Unlike teachers who simply dismiss black English vernacular (BEV) as “badly learned English,” Eleanor Wilson Orr (founder of the Hawthorne School in Washington and a high school teacher of mathematics and science for more than 30 years) shows that mathematical stumbling blocks for some black students lie not in an unwillingness to learn but in a misapprehension of specific words in standard English and hence a misunderstanding of quantitative relations.

Most instructive is Orr’s explanation of “how the students combine the standard English as and than modes of expressing comparisons and how the resulting combinations are related to a lack of distinction between addition and multiplication and between subtraction and division and thus to a confusion between twice and half.

Black English vernacular, “like any other language, is rule-governed,” Orr maintains. As a judge ruled in Ann Arbor, Mich., in 1979, teachers “could do a better job teaching BEV speakers if the teachers knew more about the features of the language the children brought to school.”

“Orr has a revealing story to tell,” Milton Chen wrote in these pages.

THE KNOCKOUT ARTIST by Harry Crews (Perennial Library/ Harper & Row: $7.95)

Eugene “Knockout” Biggs had been a professional boxer with 72 knockouts to his name, but these days the only person he knocks out is literally himself: With the theme of “Rocky” as background music, he spins out in the center of a boxing ring, shows swift, lateral movements, blows his mouthpiece out of his mouth, lets his glass jaw go entirely slack, catches himself on the chin with a vicious right cross and down he goes--for a large sum of money.

The characters Eugene meets after his manager abandons him in New Orleans are a far cry from the kind of folks he knew back home on the farm in Georgia. “Oyster Boy,” an adult homosexual businessman (J. Alfred Blasingame), has a penchant for crawling naked on all fours with a leash around his neck. Pete, another former boxer, now runs the movie projector in a theater specializing in “snuff” films--where the murders seen on the screen depict real-life murders. Most are hookers, transvestites, transsexuals, homosexuals and drug addicts.

The plot hinges on Blasingame’s desire to acquire a real professional boxer. Knockout and Pete find a promising Cajun boy and his training begins. In the end, Knockout decides that the old dirt-poor Georgia farm wasn’t so bad after all.

THE RETURN OF MR. HOLLYWOOD by Josh Greenfeld (Carroll & Graf: $8.95)

Larry Lazar, director, auteur and hero of Josh Greenfeld’s wry, comic novel, has “a terrific office” and “a terrific parking space too.” He also has “a terrific wife, two sensational kids and no problems with fuel injectors, anti-smog devices or turbochargers in any of his cars.” What he does not have, however, is “a winner.” In other words, his last movie is a dud.

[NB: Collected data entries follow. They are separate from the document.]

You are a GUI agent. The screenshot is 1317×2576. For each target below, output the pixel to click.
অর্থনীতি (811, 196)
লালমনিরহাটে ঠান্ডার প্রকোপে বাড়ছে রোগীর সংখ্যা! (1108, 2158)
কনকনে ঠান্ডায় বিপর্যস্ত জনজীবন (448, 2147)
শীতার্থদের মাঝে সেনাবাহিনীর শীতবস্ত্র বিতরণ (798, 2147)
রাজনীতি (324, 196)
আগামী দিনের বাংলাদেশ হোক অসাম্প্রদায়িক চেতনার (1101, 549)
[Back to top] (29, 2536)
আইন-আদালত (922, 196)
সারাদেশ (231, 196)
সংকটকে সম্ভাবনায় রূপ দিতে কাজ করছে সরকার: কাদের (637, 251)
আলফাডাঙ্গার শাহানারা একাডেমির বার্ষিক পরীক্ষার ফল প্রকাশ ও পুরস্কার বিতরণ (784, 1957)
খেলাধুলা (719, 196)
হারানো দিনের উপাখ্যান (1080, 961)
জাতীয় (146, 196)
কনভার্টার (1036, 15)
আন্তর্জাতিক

“The Return of Mr. Hollywood” is a deadpan account of what happens when one of Hollywood’s biggest sleazes (Lazar) confronts “real reality” (real life) when his mother dies and he must fly to New York for her funeral.

Lazar’s family saga is wild and amusing, but “The Return of Mr. Hollywood” is at its best in its dead-on send-up of Hollywood and Realpolitik big studio gamesmanship: Lazar hustling the neurasthenic studio proxy to sign off on his latest project; Lazar dodging an irate former “collaborationist” (a pretentious director’s word for his screenwriter) who believes, accurately, that Lazar has stolen his idea (a guy has an affair with his girlfriend’s daughter) for a movie called “Remember, Remember.”

As Joan Didion writes in her introduction, “The Return of Mr. Hollywood” is “an inside job, and a fine one, true to Hollywood because it is about more than Hollywood, as is Hollywood itself.”